モナド(strong monad)は誰が言い出したものか知りませんが、計算的な強モナド(computational strong monad)を利用し始めたのはモッジ(Eugenio Moggi)でしょうか?

モナドテンソル強度tensorial strength)を持ったモナドですが、単なる関手にもテンソル強度は定義できます; C = (C, ×, 1) がモノイド圏(必ずしもデカルト圏とは限らない)において、自己関手Fと自然変換 τA,B:A×F(B)→F(A×B) の組 (F, τ) は、適当な条件を満たすとき強関手(strong functor)を定義します。

テンソル強度の定義や計算には、C対象Aに対して (A×-) := λX∈|C|.(A×X) と、(-×A) := λX∈|C|.(X×A) という2つの関手を考えると便利です。それぞれ、Aによる左掛け算関手と右掛け算関手です。

モナドとテンソル強度の楽しいお絵描き」では、モノイド積(テンソル積)を足し算の形に書いて、(-×A) に (+a) という記号を使っています。「モッジのテンソル強度とベックの分配法則」では、(A×-) を A. 、(-×A) を .A で表しています。この2つのエントリーには絵も描いてあります。(F, τ) が強関手である、あるいはτがFの強度(テンソル強度)になっているとは、τA,- が、左掛け算関手(A×-)と関手Fのとあいだのベックの分配法則を与えることです。

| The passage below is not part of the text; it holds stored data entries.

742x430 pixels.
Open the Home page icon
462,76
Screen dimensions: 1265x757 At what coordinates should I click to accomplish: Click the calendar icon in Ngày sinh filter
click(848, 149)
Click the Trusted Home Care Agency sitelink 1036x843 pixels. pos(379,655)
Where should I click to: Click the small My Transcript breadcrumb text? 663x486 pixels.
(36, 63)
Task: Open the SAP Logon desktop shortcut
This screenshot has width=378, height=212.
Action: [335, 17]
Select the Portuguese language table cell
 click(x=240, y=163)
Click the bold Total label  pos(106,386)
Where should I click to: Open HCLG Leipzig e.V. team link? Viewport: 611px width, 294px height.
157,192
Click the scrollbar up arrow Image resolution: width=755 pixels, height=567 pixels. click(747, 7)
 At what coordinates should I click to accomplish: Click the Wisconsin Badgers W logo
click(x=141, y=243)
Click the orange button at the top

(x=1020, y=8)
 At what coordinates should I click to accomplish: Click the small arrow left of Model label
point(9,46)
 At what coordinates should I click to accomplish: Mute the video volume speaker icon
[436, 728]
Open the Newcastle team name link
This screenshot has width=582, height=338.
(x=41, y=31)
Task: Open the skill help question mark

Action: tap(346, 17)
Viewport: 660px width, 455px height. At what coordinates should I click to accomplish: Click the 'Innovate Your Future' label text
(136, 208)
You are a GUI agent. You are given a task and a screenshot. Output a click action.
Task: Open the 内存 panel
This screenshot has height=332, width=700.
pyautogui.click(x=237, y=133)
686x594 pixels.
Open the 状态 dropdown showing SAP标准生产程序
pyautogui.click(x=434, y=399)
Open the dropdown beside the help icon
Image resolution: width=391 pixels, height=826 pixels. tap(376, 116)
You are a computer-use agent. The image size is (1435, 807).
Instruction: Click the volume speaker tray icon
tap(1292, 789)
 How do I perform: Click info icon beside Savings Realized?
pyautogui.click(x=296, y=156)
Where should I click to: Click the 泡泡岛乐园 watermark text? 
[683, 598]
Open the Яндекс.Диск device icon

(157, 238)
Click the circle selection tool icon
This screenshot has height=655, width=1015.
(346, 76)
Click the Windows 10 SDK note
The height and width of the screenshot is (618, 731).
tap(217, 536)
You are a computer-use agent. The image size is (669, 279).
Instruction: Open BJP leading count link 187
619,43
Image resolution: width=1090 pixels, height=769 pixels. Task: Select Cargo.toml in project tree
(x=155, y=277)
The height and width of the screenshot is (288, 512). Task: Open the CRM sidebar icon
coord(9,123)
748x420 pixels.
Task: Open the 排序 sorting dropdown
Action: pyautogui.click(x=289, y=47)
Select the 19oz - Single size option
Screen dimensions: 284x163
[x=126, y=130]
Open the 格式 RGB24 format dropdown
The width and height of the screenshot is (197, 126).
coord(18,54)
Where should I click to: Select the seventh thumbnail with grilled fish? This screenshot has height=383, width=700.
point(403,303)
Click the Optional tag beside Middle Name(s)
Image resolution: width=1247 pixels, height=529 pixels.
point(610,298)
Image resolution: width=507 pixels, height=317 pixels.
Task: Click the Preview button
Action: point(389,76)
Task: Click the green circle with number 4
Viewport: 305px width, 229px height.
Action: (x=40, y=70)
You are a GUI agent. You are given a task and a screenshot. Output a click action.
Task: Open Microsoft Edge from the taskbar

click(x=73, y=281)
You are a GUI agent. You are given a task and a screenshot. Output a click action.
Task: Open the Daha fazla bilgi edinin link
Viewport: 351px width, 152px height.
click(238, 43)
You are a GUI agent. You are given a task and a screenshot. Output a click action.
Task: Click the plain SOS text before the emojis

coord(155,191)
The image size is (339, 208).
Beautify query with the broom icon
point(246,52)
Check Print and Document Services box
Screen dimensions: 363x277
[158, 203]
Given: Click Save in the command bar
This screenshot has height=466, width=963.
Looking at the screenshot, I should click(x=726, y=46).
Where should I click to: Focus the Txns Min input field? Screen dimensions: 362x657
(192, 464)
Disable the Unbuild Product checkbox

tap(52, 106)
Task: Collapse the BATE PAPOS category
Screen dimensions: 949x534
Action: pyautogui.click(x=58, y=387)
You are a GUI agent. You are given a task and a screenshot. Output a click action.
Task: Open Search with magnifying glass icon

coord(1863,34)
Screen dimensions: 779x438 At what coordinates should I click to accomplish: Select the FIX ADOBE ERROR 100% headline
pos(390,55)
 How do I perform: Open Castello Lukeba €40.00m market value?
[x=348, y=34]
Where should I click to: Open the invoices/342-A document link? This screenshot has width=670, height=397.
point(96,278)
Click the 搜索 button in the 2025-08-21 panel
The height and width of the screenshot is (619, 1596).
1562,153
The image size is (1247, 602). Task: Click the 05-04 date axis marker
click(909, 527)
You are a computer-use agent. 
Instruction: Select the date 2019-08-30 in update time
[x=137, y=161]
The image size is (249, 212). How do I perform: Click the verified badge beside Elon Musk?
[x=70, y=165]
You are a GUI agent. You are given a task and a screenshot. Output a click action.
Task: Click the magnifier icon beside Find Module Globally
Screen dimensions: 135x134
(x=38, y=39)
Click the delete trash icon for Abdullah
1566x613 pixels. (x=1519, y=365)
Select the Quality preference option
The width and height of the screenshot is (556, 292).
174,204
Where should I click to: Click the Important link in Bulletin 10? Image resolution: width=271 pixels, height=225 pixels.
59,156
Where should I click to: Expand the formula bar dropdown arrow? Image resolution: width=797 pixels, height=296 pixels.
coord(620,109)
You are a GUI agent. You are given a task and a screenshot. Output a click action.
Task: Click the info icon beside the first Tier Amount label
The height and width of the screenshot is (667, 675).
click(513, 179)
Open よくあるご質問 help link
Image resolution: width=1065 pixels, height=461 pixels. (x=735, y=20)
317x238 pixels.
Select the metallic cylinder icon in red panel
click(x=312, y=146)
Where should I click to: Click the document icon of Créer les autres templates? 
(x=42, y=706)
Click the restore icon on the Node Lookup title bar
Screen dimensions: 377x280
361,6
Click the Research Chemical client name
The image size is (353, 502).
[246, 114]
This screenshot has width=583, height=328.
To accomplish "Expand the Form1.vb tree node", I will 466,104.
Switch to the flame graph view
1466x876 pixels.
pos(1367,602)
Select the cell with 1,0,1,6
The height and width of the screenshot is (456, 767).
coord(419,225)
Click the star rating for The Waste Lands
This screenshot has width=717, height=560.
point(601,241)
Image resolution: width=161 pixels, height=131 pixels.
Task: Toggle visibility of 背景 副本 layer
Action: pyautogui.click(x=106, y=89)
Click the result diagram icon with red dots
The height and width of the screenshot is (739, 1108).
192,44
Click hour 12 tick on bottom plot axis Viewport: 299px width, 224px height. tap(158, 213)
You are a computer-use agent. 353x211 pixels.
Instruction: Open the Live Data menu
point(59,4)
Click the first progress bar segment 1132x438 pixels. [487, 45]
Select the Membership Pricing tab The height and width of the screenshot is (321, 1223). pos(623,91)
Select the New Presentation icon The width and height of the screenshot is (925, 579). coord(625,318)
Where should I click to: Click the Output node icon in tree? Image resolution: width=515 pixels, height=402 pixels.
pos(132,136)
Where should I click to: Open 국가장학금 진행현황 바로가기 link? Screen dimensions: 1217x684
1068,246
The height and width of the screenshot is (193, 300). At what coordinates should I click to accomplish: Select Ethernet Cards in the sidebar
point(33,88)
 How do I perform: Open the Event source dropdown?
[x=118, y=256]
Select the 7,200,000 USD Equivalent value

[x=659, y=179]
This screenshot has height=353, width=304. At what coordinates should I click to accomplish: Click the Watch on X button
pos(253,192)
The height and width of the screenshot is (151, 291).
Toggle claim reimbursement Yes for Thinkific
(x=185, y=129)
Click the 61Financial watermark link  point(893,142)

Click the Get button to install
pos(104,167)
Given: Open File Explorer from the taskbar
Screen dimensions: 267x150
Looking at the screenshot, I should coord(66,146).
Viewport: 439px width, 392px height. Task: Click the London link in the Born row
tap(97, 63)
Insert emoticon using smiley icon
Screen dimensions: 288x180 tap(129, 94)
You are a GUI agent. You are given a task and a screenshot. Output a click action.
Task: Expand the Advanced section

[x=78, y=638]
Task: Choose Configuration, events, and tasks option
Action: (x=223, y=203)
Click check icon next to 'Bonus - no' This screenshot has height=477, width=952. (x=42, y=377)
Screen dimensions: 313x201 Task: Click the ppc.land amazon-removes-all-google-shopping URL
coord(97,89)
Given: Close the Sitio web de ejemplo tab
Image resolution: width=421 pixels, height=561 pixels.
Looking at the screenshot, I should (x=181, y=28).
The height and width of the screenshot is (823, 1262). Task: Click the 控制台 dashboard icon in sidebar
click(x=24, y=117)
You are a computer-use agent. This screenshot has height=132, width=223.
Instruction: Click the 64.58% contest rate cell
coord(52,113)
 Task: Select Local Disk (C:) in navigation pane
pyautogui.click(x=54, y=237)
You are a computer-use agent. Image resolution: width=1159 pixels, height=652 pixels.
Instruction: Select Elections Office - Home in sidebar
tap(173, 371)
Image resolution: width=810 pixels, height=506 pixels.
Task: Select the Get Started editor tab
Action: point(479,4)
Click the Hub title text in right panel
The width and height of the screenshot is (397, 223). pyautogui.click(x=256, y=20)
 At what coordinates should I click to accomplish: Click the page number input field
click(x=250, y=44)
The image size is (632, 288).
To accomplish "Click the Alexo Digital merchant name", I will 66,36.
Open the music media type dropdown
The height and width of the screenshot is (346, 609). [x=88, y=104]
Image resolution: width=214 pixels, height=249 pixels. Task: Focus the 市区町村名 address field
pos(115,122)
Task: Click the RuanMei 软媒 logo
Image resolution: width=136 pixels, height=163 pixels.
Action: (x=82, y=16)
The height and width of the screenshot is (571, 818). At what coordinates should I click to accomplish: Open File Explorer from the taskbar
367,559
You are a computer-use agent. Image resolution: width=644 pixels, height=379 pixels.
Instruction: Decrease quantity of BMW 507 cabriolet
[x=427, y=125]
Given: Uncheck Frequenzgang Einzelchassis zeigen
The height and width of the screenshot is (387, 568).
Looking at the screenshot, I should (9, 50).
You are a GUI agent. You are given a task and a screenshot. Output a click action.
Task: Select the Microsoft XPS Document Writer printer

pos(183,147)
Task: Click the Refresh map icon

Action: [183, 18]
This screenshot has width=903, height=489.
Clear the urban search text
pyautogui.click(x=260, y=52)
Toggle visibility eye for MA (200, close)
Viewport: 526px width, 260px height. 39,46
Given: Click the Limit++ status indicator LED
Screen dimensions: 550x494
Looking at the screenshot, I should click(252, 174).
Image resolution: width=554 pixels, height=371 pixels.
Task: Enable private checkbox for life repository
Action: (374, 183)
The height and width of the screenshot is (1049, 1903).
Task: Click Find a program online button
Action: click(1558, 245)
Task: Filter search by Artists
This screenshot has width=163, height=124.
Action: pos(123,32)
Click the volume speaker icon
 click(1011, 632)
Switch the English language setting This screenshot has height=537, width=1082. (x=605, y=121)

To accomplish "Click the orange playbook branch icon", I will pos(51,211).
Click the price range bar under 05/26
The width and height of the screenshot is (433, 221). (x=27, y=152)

以上の定義では、強度は自己関手にしか定義されません。豊饒圏と余パワーの概念を使うと、自己関手とは限らない関手 F:CD に強度を定義できます。「最強のモナドとモナド工場の秘密」で触れた Kruna Segrt Ratkovic, "Morita theory in enriched context" (http://arxiv.org/abs/1302.2774)に、一般的な強関手の定義が書いてあります。なお、"tensored over V" と "copowered over V" は同じ意味です。

パワー(実際には余パワー)を注入する圏(copowering category)Vごとに、Vでエンパワーされた圏と強関手からなるストロングワールドが存在します。

おそらくは、モノイド圏が圏に作用している状況(monoidal category module と言うことがあるようです)だけでも、テンソル強度の概念は定義できるでしょう。モノイド圏の圏への作用については、G. Janelidze and G.M. Kelly, "A Note on Actions of a Monoidal Category" http://www.emis.de/journals/TAC/volumes/9/n4/9-04abs.html)に詳しく書いてあります。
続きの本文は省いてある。